Di solito ad un simbolo si associa un significato univoco o, caso mai, più significati diversi ma assolutamente non contrastanti. Com'è possibile dunque che al melograno si contrapponessero due significati così antitetici? La fertilità è vita, non certo morte.

Ma ecco che il mito, tramandatoci da Apollodoro di Atene (grammatico e filologo, oltre che storico, del II secolo a.C.), Pausania (scrittore greco del II secolo) e naturalmente Omero, collega ancora il melagrano con il Regno dei Morti.


Si narra infatti che Ade (re degli Inferi e alter ego di Zeus), invaghitosi follemente di Core. avesse rapito la Dea trascinandola nel suo regno oscuro.
Dopo varie vicende, Zeus ordinò che la Dea fosse liberata a patto però che il cibo dei morti non fosse stato da lei assaggiato. Ma purtroppo Core mangiò sette chicchi di melagrana nel giardino degli Inferi, e le cose quindi si complicarono.
Zeus allora creò un compromesso: la Dea avrebbe trascorso ogni anno tre mesi negli Inferi assieme ad Ade, come regina del Tartaro e col titolo di Persefone (portatrice di distruzione), e gli altri nove mesi in compagnia della madre Demetra.

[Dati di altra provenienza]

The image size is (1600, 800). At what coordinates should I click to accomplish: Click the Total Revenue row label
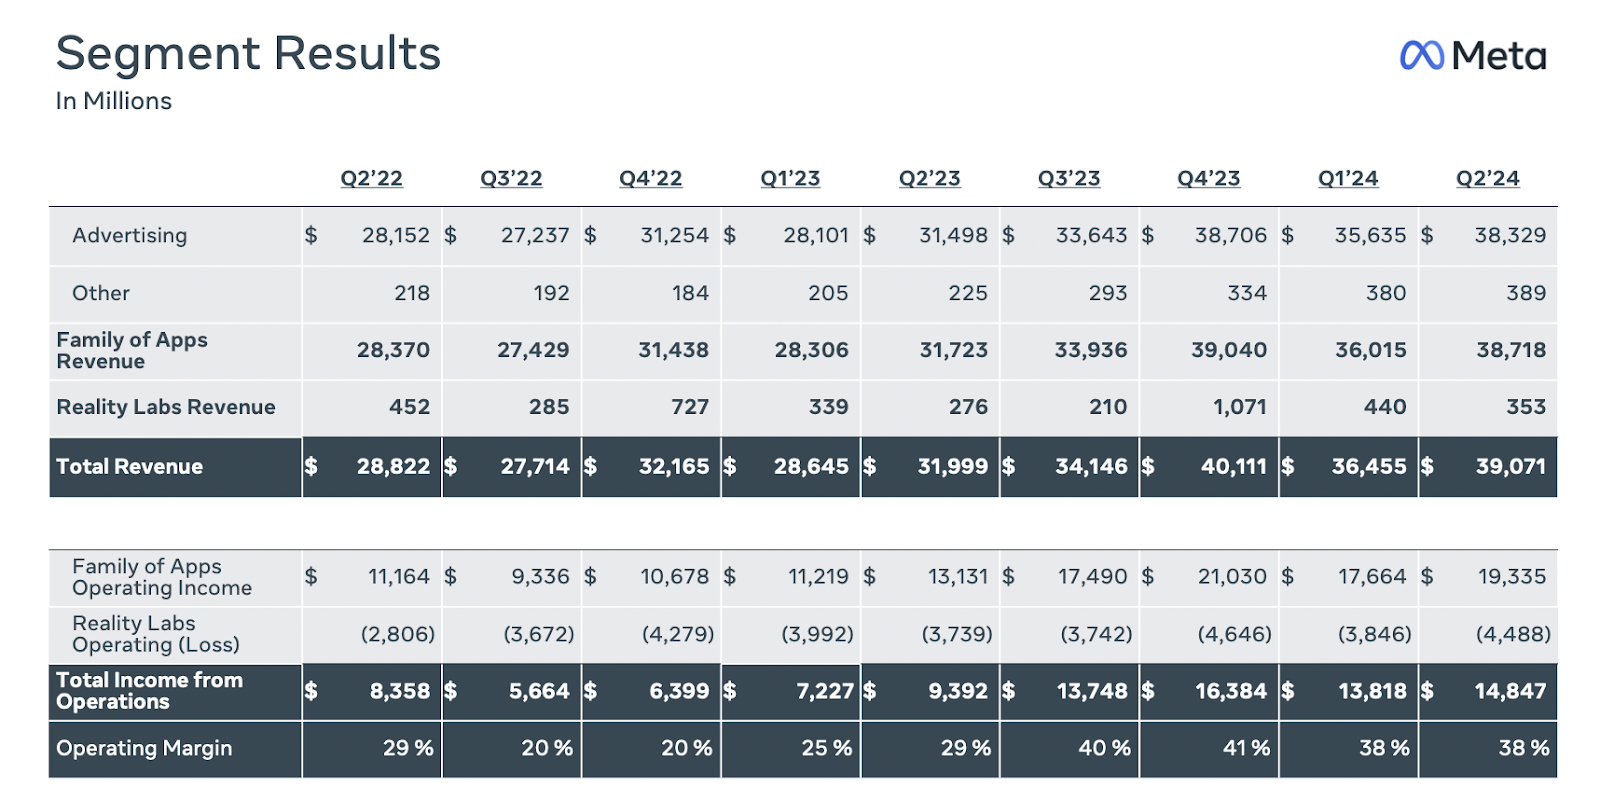(129, 467)
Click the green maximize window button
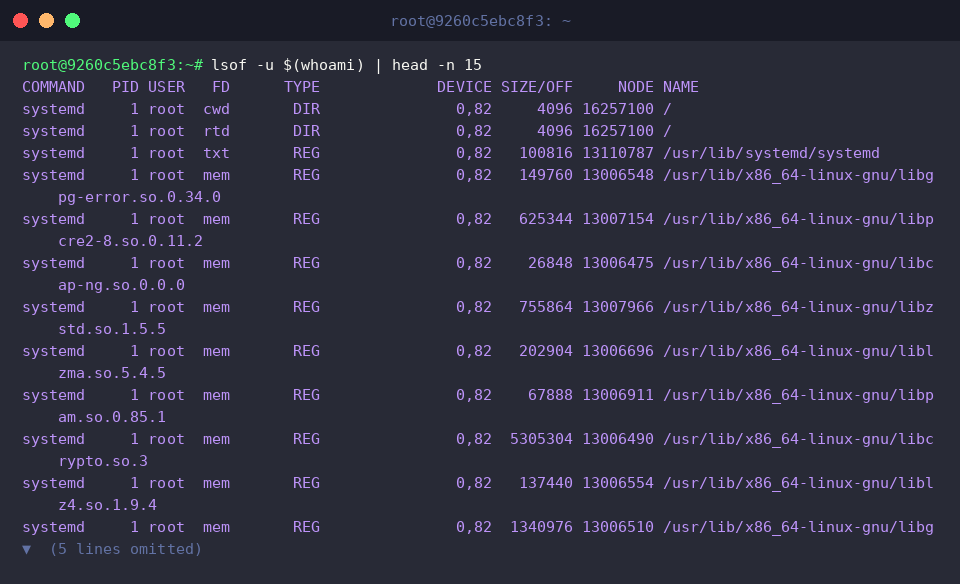Image resolution: width=960 pixels, height=584 pixels. click(72, 21)
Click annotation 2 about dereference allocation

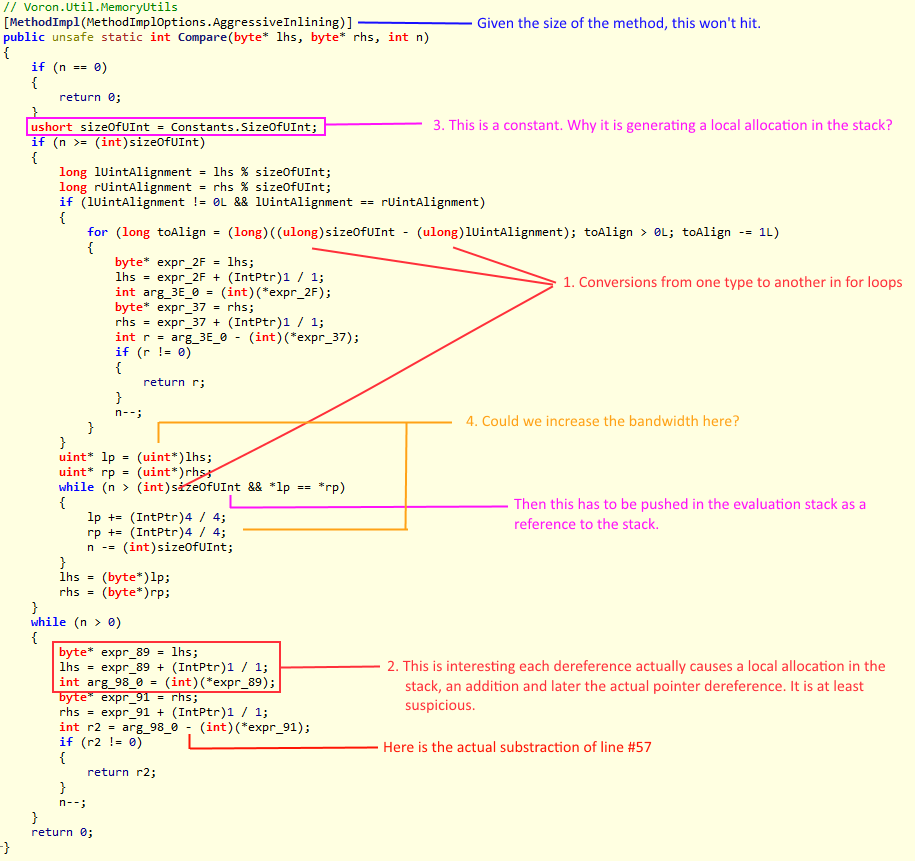click(637, 686)
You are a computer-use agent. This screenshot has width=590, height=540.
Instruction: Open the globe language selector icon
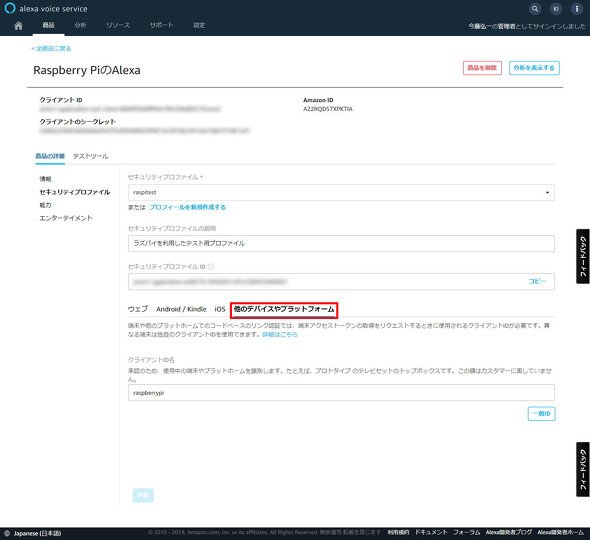6,533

Così si potrebbe spiegare dunque il collegamento della melagrana con la simbologia della morte. Il melograno è considerato addirittura il Cibo dei Morti! Sono proprio i sette chicchi di melagrana infatti a condannare Core negli inferi con il titolo di Persefone.
Sono forse questi dunque i motivi per cui il melograno e i suoi frutti hanno avuto larghissima utilizzazione nei riti religiosi degli antichi (sia di fertilità che di morte), e hanno subito un'insolita duplicità di significati apparentemente contraddittori.